* _Trecho de texto_
=-=-=-=-=

Alencar – Sim. Não podia andar. Mas isso não seria problema. Era apenas a simbologia de ter subido e descido. De qualquer maneira eu participei. Concedi uma entrevista coletiva que foi levada ao ar no momento em que era transmitida a posse.

ÉPOCA – O sr. pensou em parar com isso tudo? Pensou em dizer: "não quero mais quimioterapia, não quero mais hemodiálise, não quero mais transfusão; chega de tanta coisa agressiva"?
Alencar – Às vezes isso vem à cabeça sim. Mas a gente tem que ter fé em Deus porque você não pode fazer isso. Está errado. Tem que fazer a sua parte. O dia que você vai morrer quem sabe é Deus não é você. Isso não significa que você não tenha que lutar pela vida.

Por outro lado, peço a Deus que não me dê nem um dia a mais de vida do qual eu não possa me orgulhar. E peço também que me dê humildade para que tudo isso que está acontecendo não me suba à cabeça. Todo mundo faz manifestações de apreço, orações, uma coisa maravilhosa. Tenho que enxergar isso com muita humildade. Não posso achar que sou o tal. Não sabemos nada. Absolutamente nada.

=-=-=-=-=

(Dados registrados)
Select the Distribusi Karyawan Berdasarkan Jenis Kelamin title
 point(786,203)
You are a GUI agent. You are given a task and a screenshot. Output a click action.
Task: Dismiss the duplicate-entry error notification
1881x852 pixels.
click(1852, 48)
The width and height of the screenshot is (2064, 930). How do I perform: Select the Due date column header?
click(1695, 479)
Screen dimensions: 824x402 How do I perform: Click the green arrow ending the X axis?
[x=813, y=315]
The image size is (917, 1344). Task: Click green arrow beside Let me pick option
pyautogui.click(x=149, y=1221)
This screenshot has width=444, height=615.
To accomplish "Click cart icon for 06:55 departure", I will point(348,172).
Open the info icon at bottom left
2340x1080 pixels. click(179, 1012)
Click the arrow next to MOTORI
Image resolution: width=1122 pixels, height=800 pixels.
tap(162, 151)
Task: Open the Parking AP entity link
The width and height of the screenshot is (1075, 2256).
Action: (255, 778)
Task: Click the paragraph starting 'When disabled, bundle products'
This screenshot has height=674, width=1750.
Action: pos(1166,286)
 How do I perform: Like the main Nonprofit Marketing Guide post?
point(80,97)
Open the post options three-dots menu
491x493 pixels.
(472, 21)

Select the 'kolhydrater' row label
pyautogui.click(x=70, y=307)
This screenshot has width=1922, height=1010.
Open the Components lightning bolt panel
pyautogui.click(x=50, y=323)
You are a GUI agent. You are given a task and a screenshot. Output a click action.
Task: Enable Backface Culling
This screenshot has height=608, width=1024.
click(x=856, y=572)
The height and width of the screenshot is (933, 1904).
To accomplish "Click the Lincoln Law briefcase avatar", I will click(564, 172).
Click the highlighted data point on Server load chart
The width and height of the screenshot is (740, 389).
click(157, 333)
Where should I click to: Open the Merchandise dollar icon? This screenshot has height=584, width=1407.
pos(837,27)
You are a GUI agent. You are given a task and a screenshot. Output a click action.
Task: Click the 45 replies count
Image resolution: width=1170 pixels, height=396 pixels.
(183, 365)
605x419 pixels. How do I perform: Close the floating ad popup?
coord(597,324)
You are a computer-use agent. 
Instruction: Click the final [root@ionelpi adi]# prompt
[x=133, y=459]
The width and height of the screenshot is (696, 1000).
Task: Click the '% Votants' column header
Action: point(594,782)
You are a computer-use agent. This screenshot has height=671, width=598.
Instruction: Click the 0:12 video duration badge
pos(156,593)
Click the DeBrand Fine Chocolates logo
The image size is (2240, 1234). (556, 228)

=-=-=-=-=

* _Tarefas a realizar_
(A) Cite, da entrevista, o trecho que vai de "Alencar – Às" até "nada. Absolutamente nada.".
(B) Cada afirmação a seguir está de acordo com a entrevista? (i) Alencar diz que às vezes lhe passa pela cabeça parar com os tratamentos. (ii) Alencar afirma que quem sabe o dia da morte é a própria pessoa. (iii) Alencar concedeu uma entrevista coletiva que foi ao ar enquanto a posse era transmitida.
As linhas registradas não têm relação com a entrevista.

* _Respostas_
(A)
Alencar – Às vezes isso vem à cabeça sim. Mas a gente tem que ter fé em Deus porque você não pode fazer isso. Está errado. Tem que fazer a sua parte. O dia que você vai morrer quem sabe é Deus não é você. Isso não significa que você não tenha que lutar pela vida.

Por outro lado, peço a Deus que não me dê nem um dia a mais de vida do qual eu não possa me orgulhar. E peço também que me dê humildade para que tudo isso que está acontecendo não me suba à cabeça. Todo mundo faz manifestações de apreço, orações, uma coisa maravilhosa. Tenho que enxergar isso com muita humildade. Não posso achar que sou o tal. Não sabemos nada. Absolutamente nada.

(B)
(i) Sim: "Às vezes isso vem à cabeça sim."
(ii) Não: "O dia que você vai morrer quem sabe é Deus não é você."
(iii) Sim: "Concedi uma entrevista coletiva que foi levada ao ar no momento em que era transmitida a posse."